いや、授業はきちんと受けるし、ちゃんと理解しようとは思ってるけどね。
「はーい。それじゃあ授業始めるよー」
「あれ?大和さん?三浦先生は?」
「はぁーい鈴香ちゃん♪二限目の英語はアタシが担当するから、あっちで疲れたって燃え尽きてた三浦さんは来ないよー」
あ、そうなんだ。ふーん。
「なぁに?三浦さんじゃなくてガッカリした?ウチでごめんねぇ?」
「ちっ、ちがっ!そんなんじゃないからっ!」
「ふふふっ、大丈夫大丈夫。そのふりふり嬉しそうに揺れてる尻尾を見れば、鈴香ちゃんがそんな事思ってないのは一目瞭然だから」
「へ?わっ!みっ、みないでー!」
三浦先生が僕の為に頑張ってくれたんだという嬉しさで揺れていた尻尾を指摘され、ふふふと微笑ましげに笑う大和さんを前に僕はそう言いながら慌てて尻尾を抱き抱える。
「さて、それじゃあ授業をはじめよっか!んじゃまずは────」
ーーーーーーーーーー
「ふぅ……」
こう、部屋が学校風なのに飲んでる物がいちごミルクな所に違和感があるけど、美味しいからヨシ!
「いやぁーでも、大和さんの授業はやりたい事がこっちにも明確に分かって助かるや」
とりあえずテストテストテストーだったけど、そのお陰で次の授業はどこをやるかとか明確に決まったみたいだしね。
「ん?まだくつろぎ中だったみたいだな。もう少し待とうか?」
「あ、柊さん。大丈夫ですよ!丁度飲み終わりましたし!」
ぺこっといちごミルクの紙パックを潰し、入ってきた柊さんにそう慌てて返事をした僕はそう言いながら、柊さんが手にもつ数学の教科書を見つける。
「柊さんは数学なんですか?」
「そうだ。これでも日医会の財務管理者を任されているからな」
「えっ?!」
柊さんってそんな凄い人だったの!?
「そんなに尻尾をピンと貼って警戒しないでおくれ。そんな役職に着いてはいても、いつもは平社員として過ごさせてもらってるんだからな」
「な、なるほど……」
普通の人なら「どーだ!すごいだろー!」みたいに振る舞うんだろうけど、そんな事しないのがこの柊さんがかっこいい所なんだろうな。
「よし、それじゃあ授業を始めるぞ。俺はとりあえず他の奴らと違って基礎から教えていくからな」
「はーい」
ーーーーーーーーーー
くきゅるるる……
「あっ」
「あら、今のは……」
「えへへ、ごめんなさい。お腹空いちゃって……」
4限目、今度は国語の授業を趣味で俳句なんかを嗜んでるらしい花桜さんに教えて貰っていた僕のお腹から、そんな気の抜ける音が部屋に鳴り響く。
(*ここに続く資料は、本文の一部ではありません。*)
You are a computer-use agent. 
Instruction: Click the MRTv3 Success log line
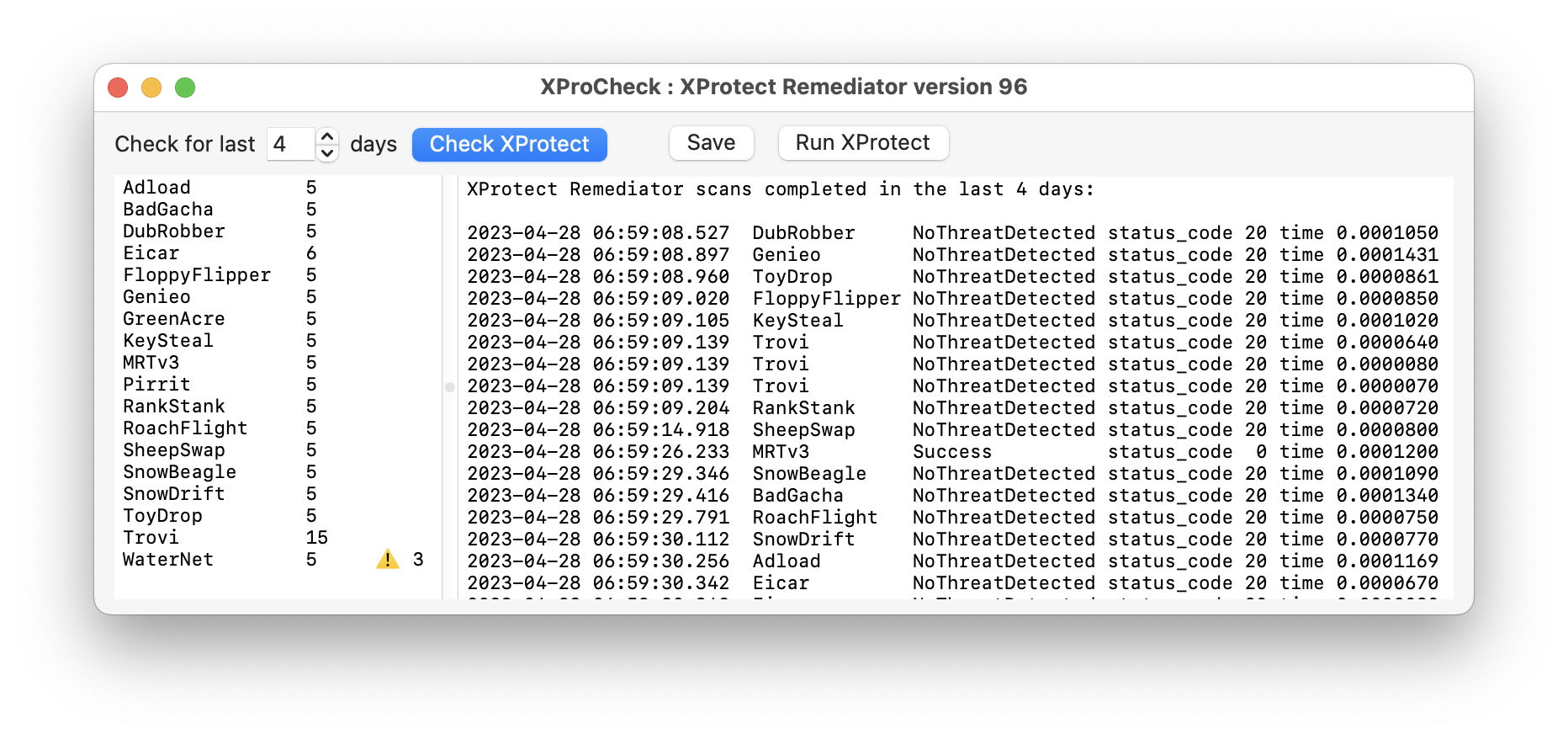[x=951, y=452]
「ふふっ、いいのよー。えっとそれじゃあ、丁度キリのいい所だし、少し早いけどお昼ご飯にしちゃいましょ。どうせ後10分なんだし」
「わーいやったー!」
おっひるっごはーん♪今日は何を作ろうかなーって、この匂いは?
「お昼までお勉強したのに、自分でお料理するのも大変でしょう?だから代わりに、私が作って来ましたよー♪」
まじかっ!助かるー!
「ふふっ♪尻尾振っちゃって可愛いわぁ。さ、一緒に食べましょ」
「はーい!」
ーーーーーーーーーー
「ふしゅー……」
つ、疲れたぁ……
「ふふふっ、鈴ちゃんお疲れだねぇ」
あの後、陣内さんによる語呂合わせ日本史、教える側の島内さんと一緒に勉強した情報などの授業を済ませた僕は、翼や尻尾をだらりとさせベッドに顔を埋めさせていた。
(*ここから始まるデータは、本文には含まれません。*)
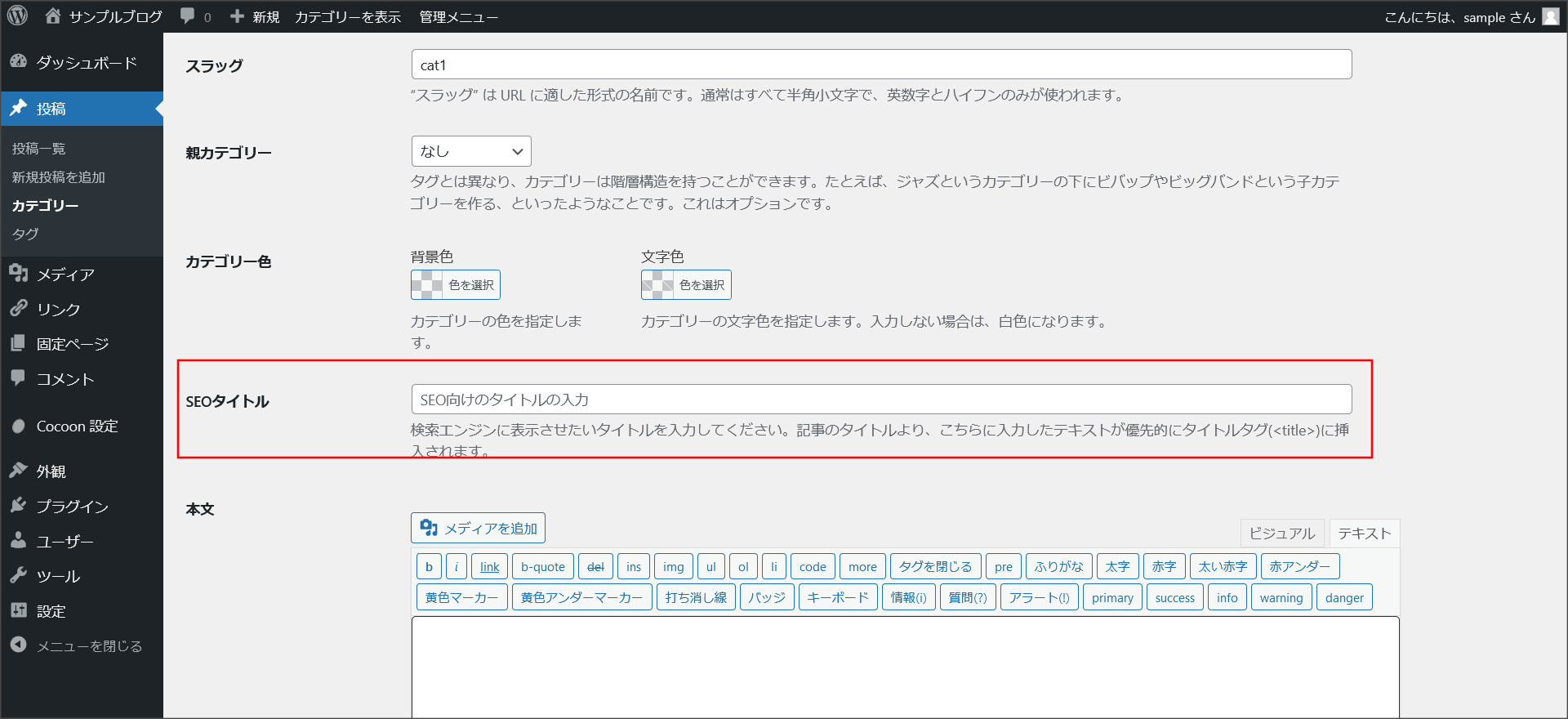Click the Add Media button
This screenshot has width=1568, height=719.
478,529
「でも良かったんじゃなーい?最近の鈴ちゃん少しだらけて来てたし、三浦さんの気まぐれだけど少しはきちっとした生活になるんだから」
「!」
なるほど、だから三浦先生はあんなこと言ってでも僕を……
「なら、頑張らないとだ」
「お、やる気だねぇ鈴ちゃん。頑張るんだよ?」
「うん!」
こうして僕のほぼ毎日の日課に、お勉強が追加されたのであった。